Brand was Wijlre. Wijlre was Brand. Het aanzicht van het dorp in het Geuldal werd niet alleen bepaald door de toren van de Sint-Gertrudiskerk, maar evengoed door de hoge witte silo met de merknaam, waarin mout ligt opgeslagen. Het bedrijfscomplex ligt midden in het dorp. Het ruikt in Wijlre naar bierbereiding. De vrachtwagens met pils banen zich een weg door de nauwe straten.

De band tussen de harmonie, de schutterij en andere verenigingen en de brouwer was nauw. En Wijlre kende jarenlang het Brand Up Feest. Gubbels: „Met gegevens uit het bevolkingsregister werd geregeld dat iedere volwassene gratis bierbonnen kreeg. Dat zou met de huidige privacywetgeving niet meer lukken. Omdat lang niet iedereen ging, hadden de meesten extra bonnen en anders betaalden ze het wel. Reken maar dat het op die eerste vrijdag van mei altijd feest was.”

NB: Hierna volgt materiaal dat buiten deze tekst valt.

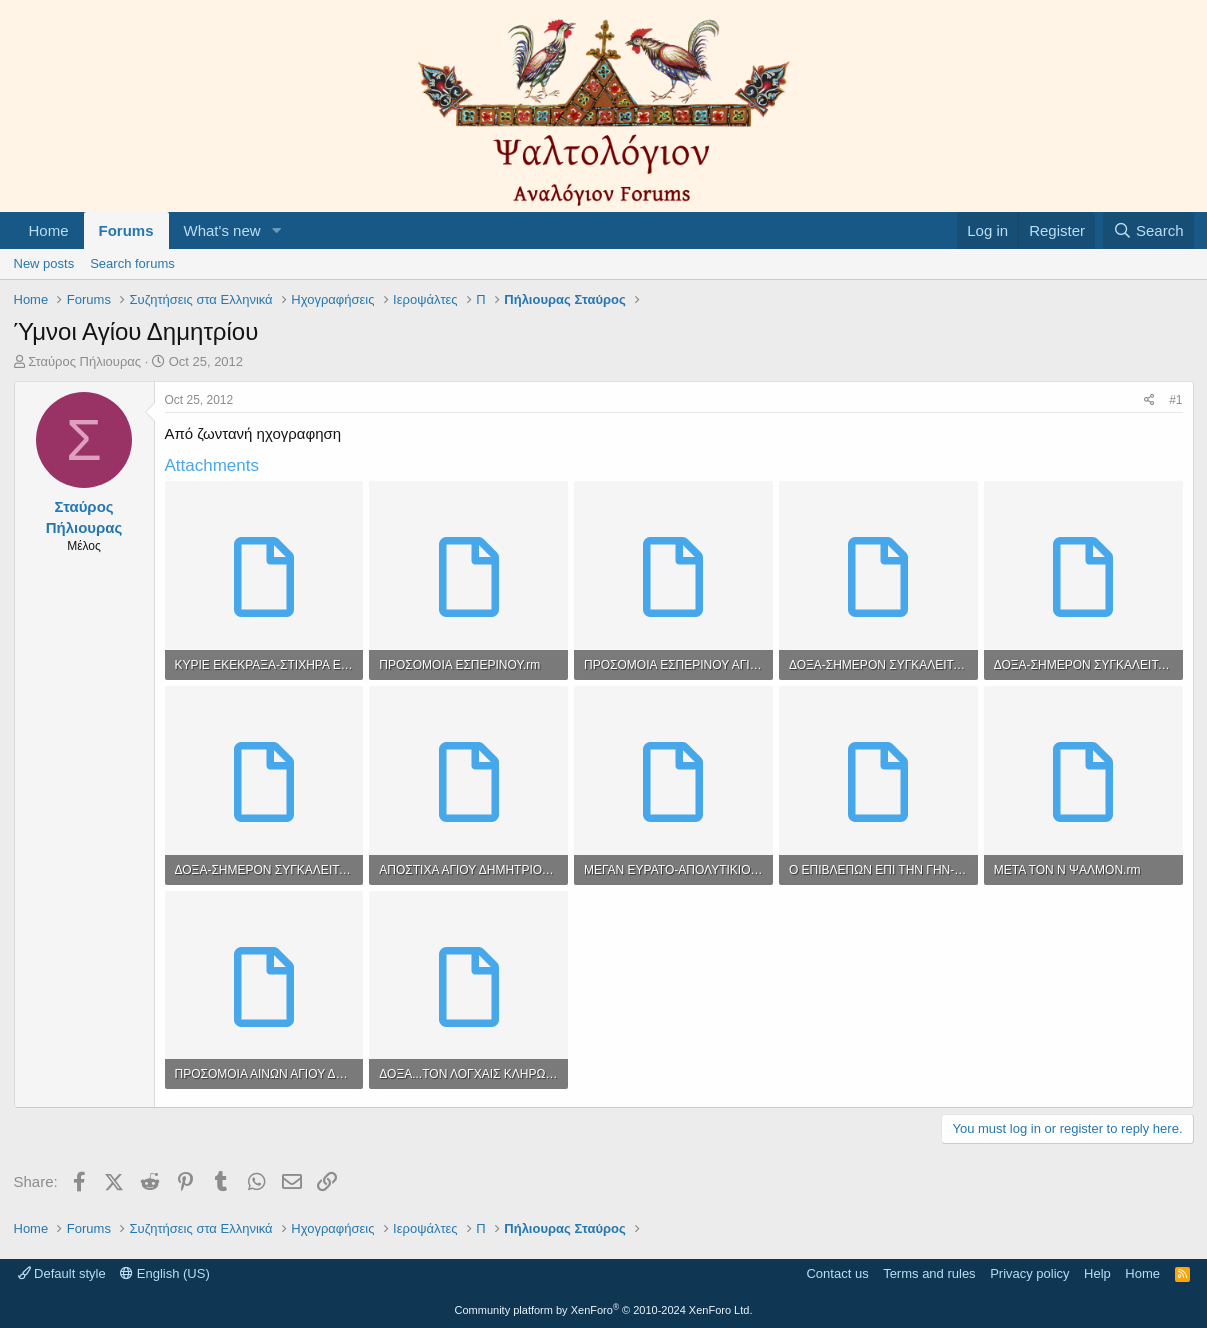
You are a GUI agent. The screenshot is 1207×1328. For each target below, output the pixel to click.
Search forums (132, 263)
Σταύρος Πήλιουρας (84, 361)
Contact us (837, 1273)
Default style (62, 1273)
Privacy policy (1029, 1273)
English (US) (165, 1273)
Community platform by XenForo (604, 1310)
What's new (222, 230)
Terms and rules (929, 1273)
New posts (44, 263)
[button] (276, 230)
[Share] (1149, 400)
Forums (126, 230)
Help (1097, 1273)
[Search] (1148, 230)
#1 (1175, 400)
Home (49, 230)
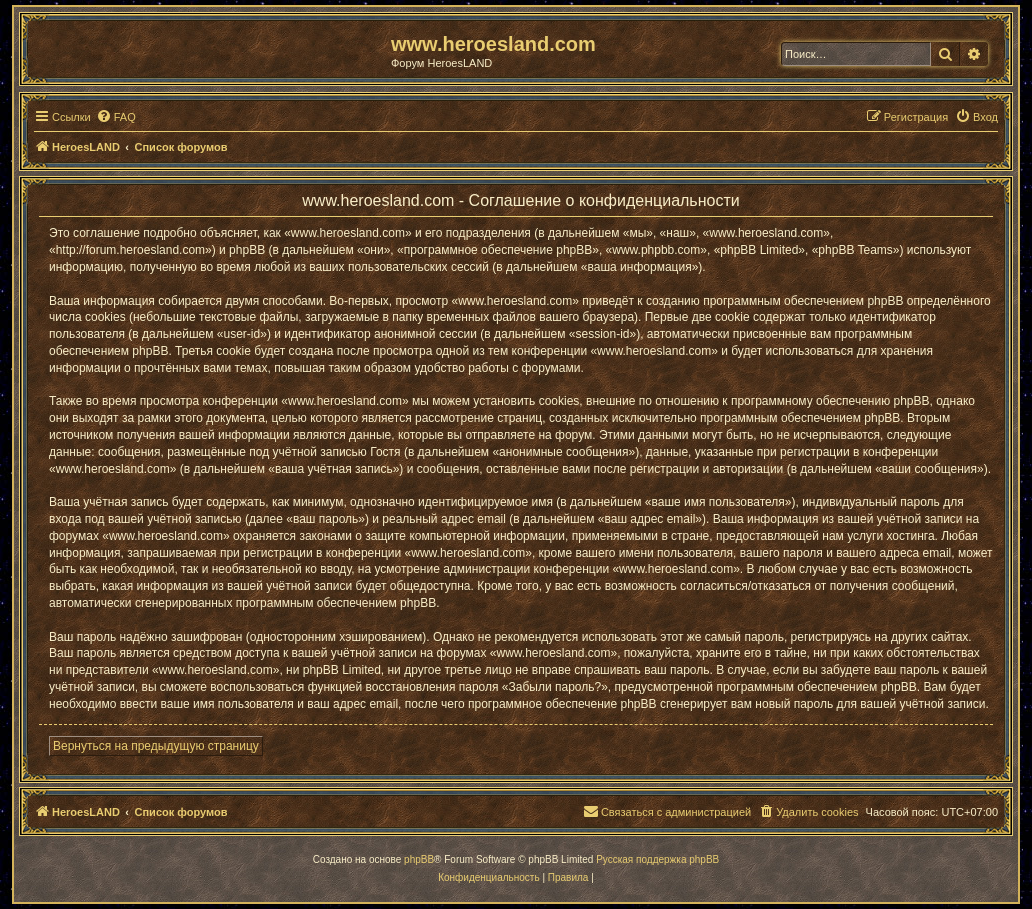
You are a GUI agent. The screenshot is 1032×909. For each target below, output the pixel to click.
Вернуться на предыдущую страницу (156, 746)
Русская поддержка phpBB (657, 859)
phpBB (419, 859)
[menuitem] (116, 117)
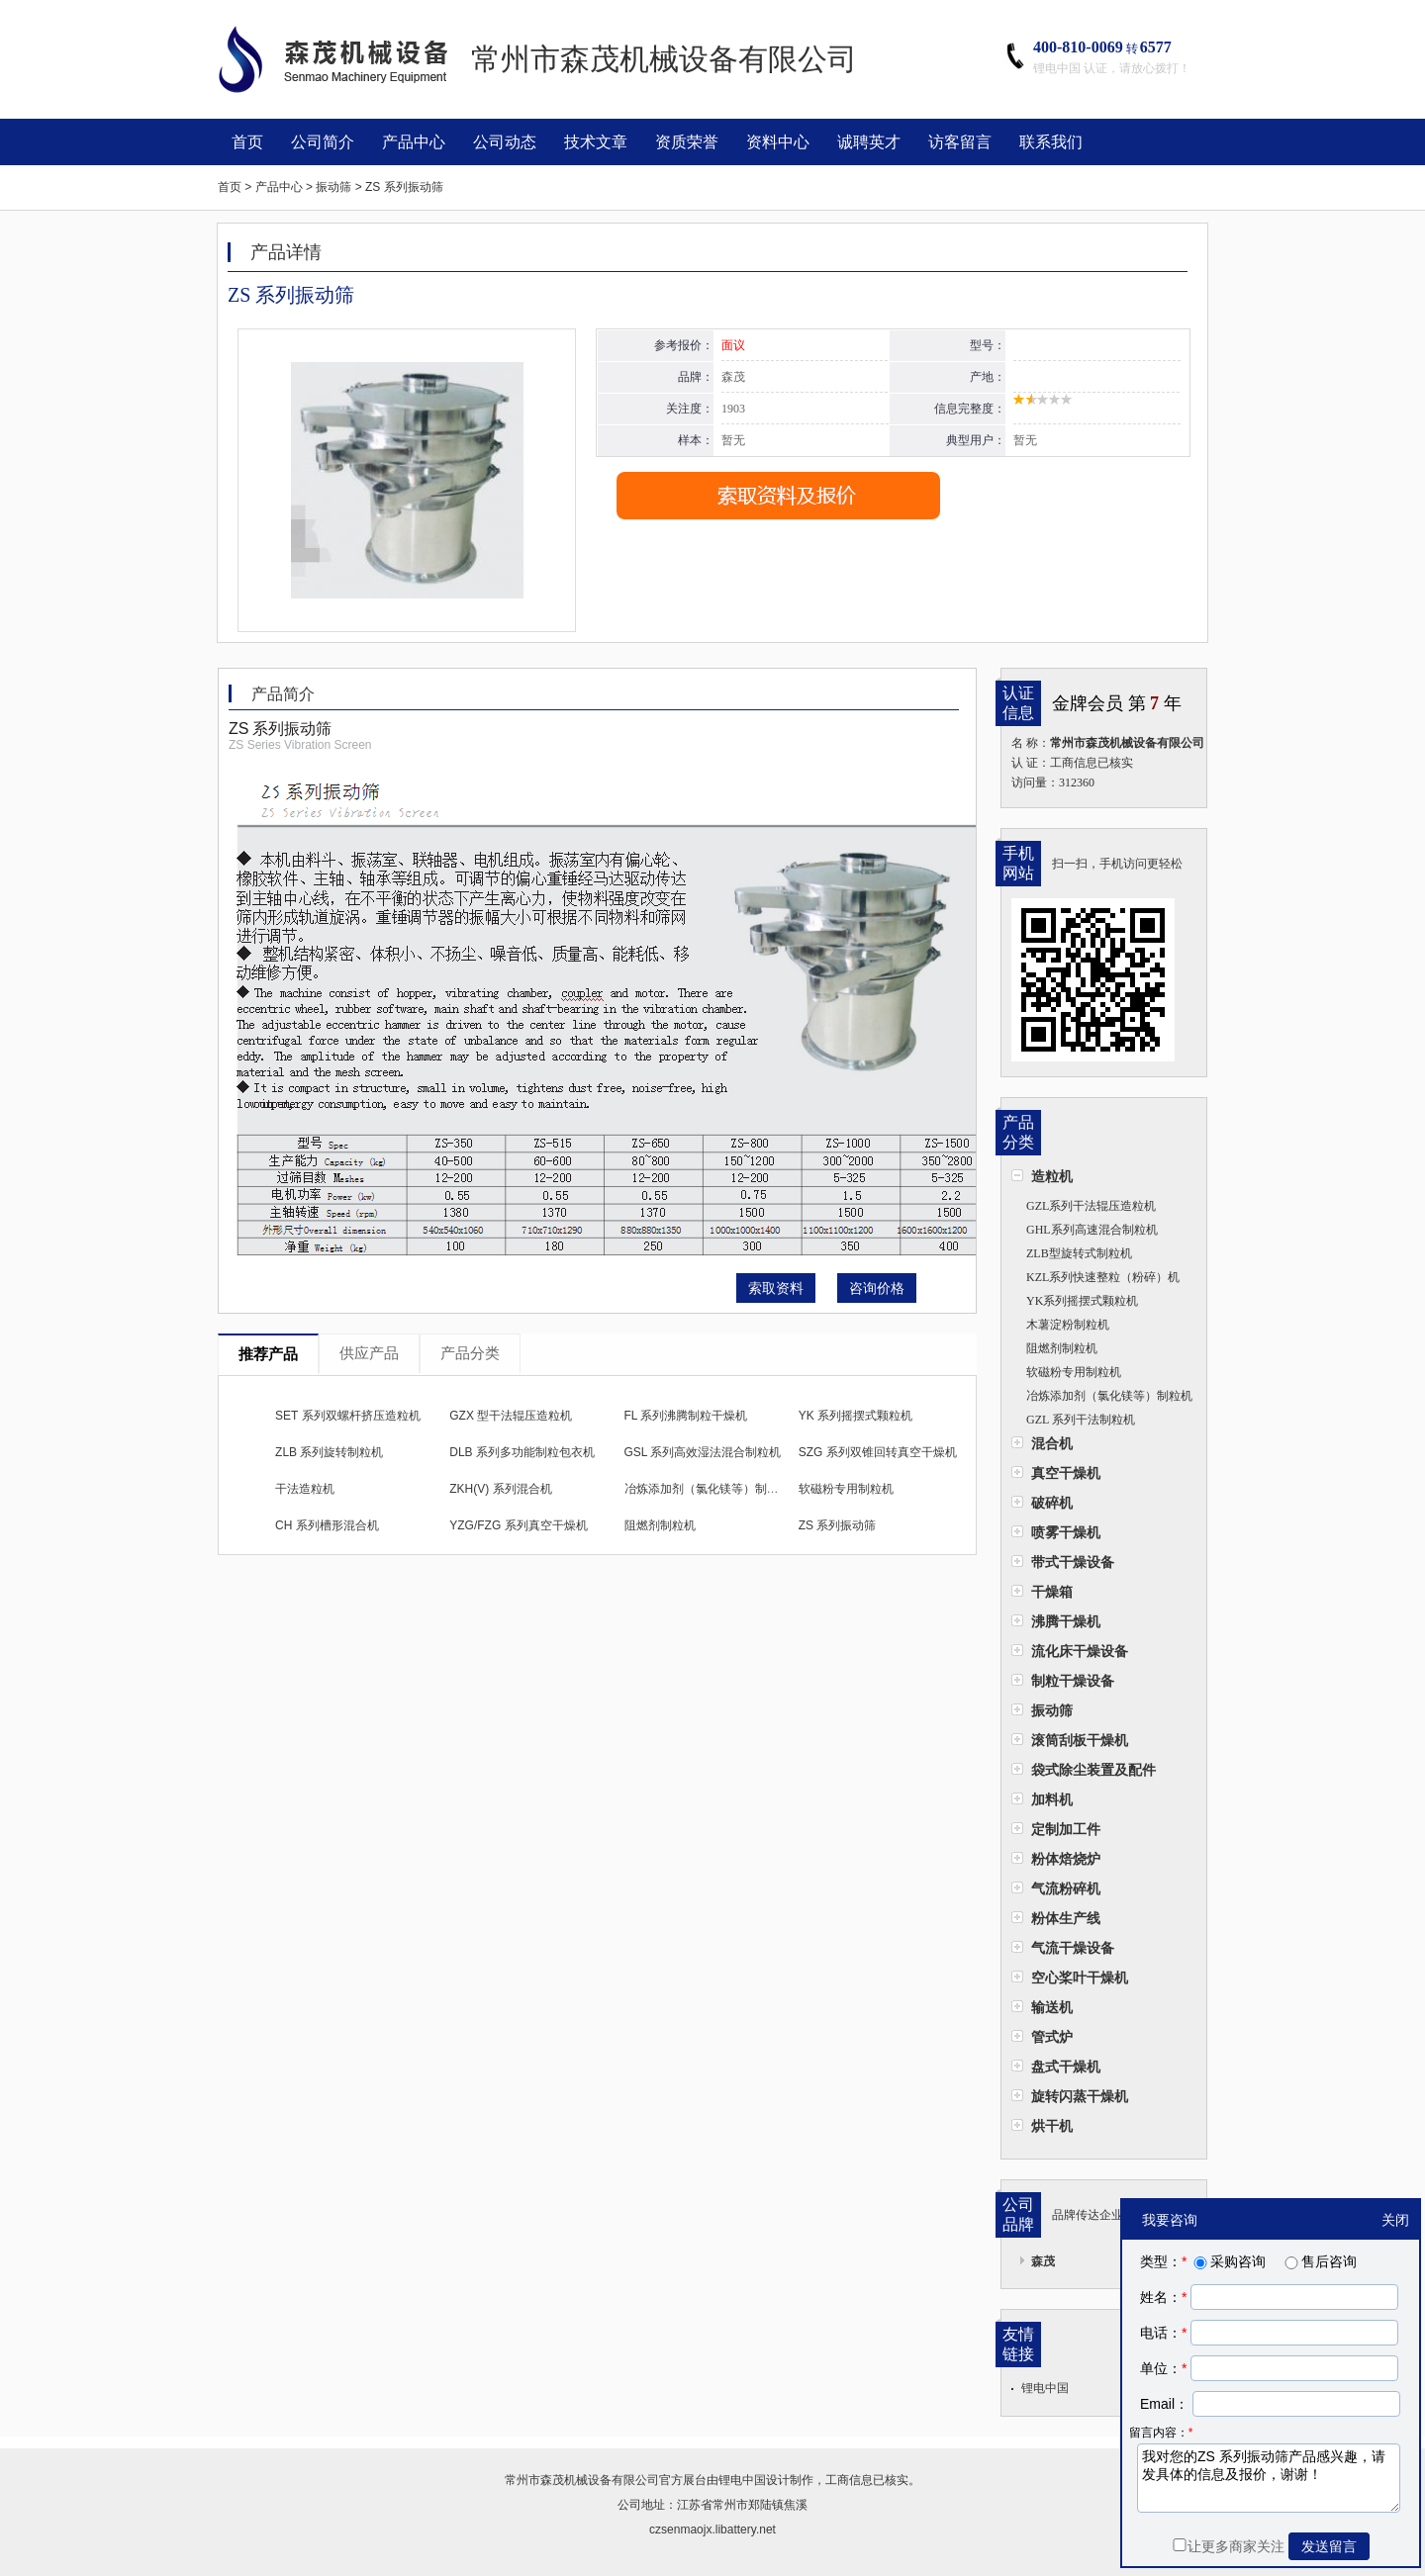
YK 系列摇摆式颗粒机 (855, 1416)
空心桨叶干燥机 (1079, 1977)
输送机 (1052, 2007)
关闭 (1395, 2220)
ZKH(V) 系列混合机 (500, 1489)
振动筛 (1052, 1710)
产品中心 (413, 142)
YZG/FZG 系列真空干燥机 (518, 1525)
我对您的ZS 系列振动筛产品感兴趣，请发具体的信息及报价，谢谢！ (1268, 2478)
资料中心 (777, 142)
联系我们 (1051, 142)
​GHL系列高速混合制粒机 (1092, 1230)
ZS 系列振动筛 (838, 1525)
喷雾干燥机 (1065, 1532)
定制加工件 (1065, 1829)
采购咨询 (1228, 2261)
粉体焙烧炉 (1065, 1859)
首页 (247, 142)
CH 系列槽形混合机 (327, 1525)
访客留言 (960, 142)
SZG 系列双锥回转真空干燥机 (878, 1452)
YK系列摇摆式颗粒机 (1082, 1301)
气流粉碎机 (1065, 1888)
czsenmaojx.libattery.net (712, 2529)
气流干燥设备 (1072, 1948)
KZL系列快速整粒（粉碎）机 (1103, 1277)
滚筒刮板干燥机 (1079, 1740)
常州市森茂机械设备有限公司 (582, 2480)
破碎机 (1052, 1503)
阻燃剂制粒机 (1061, 1348)
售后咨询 (1319, 2261)
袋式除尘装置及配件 (1093, 1770)
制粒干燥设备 (1072, 1681)
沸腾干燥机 (1065, 1621)
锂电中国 (1045, 2388)
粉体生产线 (1065, 1918)
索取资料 (776, 1288)
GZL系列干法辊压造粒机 (1091, 1206)
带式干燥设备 (1072, 1562)
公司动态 (504, 142)
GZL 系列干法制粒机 (1080, 1419)
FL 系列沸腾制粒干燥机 (686, 1416)
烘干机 (1052, 2126)
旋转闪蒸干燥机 (1079, 2096)
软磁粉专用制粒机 (1073, 1372)
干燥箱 (1052, 1592)
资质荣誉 (686, 142)
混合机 (1052, 1443)
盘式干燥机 (1065, 2066)
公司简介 (322, 142)
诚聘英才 (869, 142)
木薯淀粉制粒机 (1067, 1325)
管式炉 (1052, 2037)
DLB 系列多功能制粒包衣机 (522, 1452)
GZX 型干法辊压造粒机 (510, 1416)
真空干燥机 (1065, 1473)
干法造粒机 (304, 1489)
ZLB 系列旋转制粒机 (329, 1452)
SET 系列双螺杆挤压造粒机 (347, 1416)
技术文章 (595, 142)
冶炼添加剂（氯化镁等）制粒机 (1109, 1396)
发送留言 (1329, 2546)
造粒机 (1052, 1176)
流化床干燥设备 (1079, 1651)
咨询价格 (876, 1288)
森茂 (1043, 2261)
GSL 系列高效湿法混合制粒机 (703, 1452)
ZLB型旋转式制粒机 (1079, 1253)
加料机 (1052, 1799)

Veel Brand-personeel woonde in Wijlre. Als in de jaren zeventig de sirene loeide om aan te geven dat het pauze was, gingen de mensen van de brouwerij naar huis om thuis warm te eten. Later werd de pauze verkort onder druk van productiepersoneel van elders. Die mensen hadden hun boterham in een kwartier wel op. Ze vonden dat ze te lang moesten wachten. Blezer: „Personeel kwam in de loop van de tijd ook steeds vaker van buiten het dorp. In 2016 werkten rond de vijftig mensen bij Brand, waarvan er nog twaalf uit Wijlre kwamen.”

Foto Chris Keulen

Maar het gevoel bleef dat Brand onlosmakelijk verbonden is met Wijlre en Limburg. Het speelt nu op na de aankondiging van Heineken. Op de brievenpagina van de regionale krant De Limburger regende het de afgelopen dagen verontwaardigde reacties.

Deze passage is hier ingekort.